══ Material provided ══

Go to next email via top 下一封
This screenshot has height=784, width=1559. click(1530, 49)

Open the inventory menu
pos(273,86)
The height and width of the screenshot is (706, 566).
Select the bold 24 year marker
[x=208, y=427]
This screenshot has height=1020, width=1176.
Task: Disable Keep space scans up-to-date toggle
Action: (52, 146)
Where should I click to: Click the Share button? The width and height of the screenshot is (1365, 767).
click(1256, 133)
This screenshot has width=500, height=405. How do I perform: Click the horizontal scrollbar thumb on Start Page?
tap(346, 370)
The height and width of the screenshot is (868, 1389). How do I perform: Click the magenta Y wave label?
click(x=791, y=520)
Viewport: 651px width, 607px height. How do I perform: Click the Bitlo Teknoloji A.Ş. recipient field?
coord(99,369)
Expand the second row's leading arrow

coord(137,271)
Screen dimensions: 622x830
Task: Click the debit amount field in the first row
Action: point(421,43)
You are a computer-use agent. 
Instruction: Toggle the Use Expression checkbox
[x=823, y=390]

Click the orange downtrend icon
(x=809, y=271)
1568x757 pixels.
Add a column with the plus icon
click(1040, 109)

═══

▶ [What to do]
Rewrite the stretch of the data from the line containing "You are a computer-use agent." through the end of the data, putting "button" wherever "icon" appears and leaving everything else the same.

▶ [Output for this exercise]
You are a computer-use agent. 
Instruction: Toggle the Use Expression checkbox
[x=823, y=390]

Click the orange downtrend button
(x=809, y=271)
1568x757 pixels.
Add a column with the plus button
click(1040, 109)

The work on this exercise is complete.